BACKGROUND: As antiretroviral treatment for patients infected with HIV became more effective in the late 1980s, it became clear that most patients would not die of AIDS and that young men would need assistance with family planning in order that they not transfer virus to their partner or offspring. Thus, it became critically important to study HIV in semen. Between 1985-1995, our laboratory discovered: 1) Sperm themselves are not HIV-infected; 2) The amount of HIV in semen cannot be predicted by the amount of HIV in blood; 3) HIV exists in semen both as free HIV particles and as HIV-infected cells; and 4) The amount of HIV in semen varies greatly from specimen to specimen on the same patient, therefore there is a need to test each specimen individually for HIV.
METHODS: We developed a testing method whereby each semen specimen is divided into 3 parts: 1/2 of the specimen is washed, cryopreserved and quarantined, 1/4 is fixed and stained for HIV-infected cells, and 1/4 is subjected to a sensitive RT-PCR assay, which can detect 20 copies of viral RNA, and/or 1 infected cell per specimen. In the initial study, 12 men on various regimens of antiretroviral therapy who had either very low or undetectable viral loads in blood for at least 1 year provided semen specimens approximately once per month for 8 months.
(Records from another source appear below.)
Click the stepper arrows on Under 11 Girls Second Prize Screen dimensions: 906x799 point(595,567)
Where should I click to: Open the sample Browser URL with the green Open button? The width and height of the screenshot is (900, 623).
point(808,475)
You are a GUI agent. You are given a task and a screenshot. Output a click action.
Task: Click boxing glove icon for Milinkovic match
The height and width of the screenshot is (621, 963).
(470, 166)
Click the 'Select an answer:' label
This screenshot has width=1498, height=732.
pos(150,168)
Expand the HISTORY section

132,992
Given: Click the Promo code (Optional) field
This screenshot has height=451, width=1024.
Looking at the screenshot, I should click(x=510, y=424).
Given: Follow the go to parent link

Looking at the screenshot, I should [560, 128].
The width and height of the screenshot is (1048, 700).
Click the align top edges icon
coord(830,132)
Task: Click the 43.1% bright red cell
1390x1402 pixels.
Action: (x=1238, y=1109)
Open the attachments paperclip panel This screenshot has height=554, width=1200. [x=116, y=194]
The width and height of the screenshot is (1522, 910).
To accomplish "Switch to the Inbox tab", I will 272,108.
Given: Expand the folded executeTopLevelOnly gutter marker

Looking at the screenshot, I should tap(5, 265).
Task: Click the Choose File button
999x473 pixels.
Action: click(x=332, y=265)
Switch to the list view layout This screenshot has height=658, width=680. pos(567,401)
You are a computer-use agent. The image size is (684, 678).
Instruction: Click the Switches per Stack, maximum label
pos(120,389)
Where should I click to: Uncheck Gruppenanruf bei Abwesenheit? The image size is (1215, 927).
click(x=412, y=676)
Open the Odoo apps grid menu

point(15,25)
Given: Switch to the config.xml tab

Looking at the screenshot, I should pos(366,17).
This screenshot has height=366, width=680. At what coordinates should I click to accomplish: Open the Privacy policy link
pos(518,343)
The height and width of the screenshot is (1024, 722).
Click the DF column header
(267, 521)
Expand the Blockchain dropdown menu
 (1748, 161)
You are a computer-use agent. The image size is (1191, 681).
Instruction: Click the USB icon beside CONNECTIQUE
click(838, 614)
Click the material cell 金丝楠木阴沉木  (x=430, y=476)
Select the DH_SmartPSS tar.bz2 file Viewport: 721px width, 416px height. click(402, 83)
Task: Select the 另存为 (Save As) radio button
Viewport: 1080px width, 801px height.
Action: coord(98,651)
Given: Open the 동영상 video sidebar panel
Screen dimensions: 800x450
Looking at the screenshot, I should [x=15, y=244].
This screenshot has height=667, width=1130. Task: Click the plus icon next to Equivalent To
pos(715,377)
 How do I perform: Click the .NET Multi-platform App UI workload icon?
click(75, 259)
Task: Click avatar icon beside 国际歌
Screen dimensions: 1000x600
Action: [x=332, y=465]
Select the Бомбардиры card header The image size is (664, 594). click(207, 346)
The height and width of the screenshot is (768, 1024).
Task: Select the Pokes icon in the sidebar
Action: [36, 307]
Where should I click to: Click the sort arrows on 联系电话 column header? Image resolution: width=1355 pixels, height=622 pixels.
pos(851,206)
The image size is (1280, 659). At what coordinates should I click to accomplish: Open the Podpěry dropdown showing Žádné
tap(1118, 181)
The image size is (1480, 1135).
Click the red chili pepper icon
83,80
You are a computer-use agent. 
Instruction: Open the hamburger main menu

RESULTS: The specimens showed variable viral loads and many showed udetectable virus. The results were independent of whether the patient was on antiretroviral therapy. Only specimens found to be negative for virus were used for assisted reproductive techniques (ART). From 2000-2006, 608 semen specimens from 262 men were tested for HIV. 107 (19%) of the specimens were positive for virus and were discarded. 151 couples proceeded to ART. There were 69 pregnancies and 62 babies born (10 sets of twins). From 2007-2011, 826 semen specimens from 368 men were tested for HIV. 147 (18%) tested positive and were discared. 172 couples proceeded to AFT with 87 pregnancies and 96 babies born (4 sets of twins, one set of triplets). As of March 2012, there are 56 collaborating fertility clinics in the US and abroad. 157 babies have been born, with 11 ongoing pregnancies. All mothers and babies have tested negative for HIV.
CONCLUSIONS: SPAR, initially begun as a basic research study, has developed into a widely-recognized program for producing safe conception for HIV-discordant couples.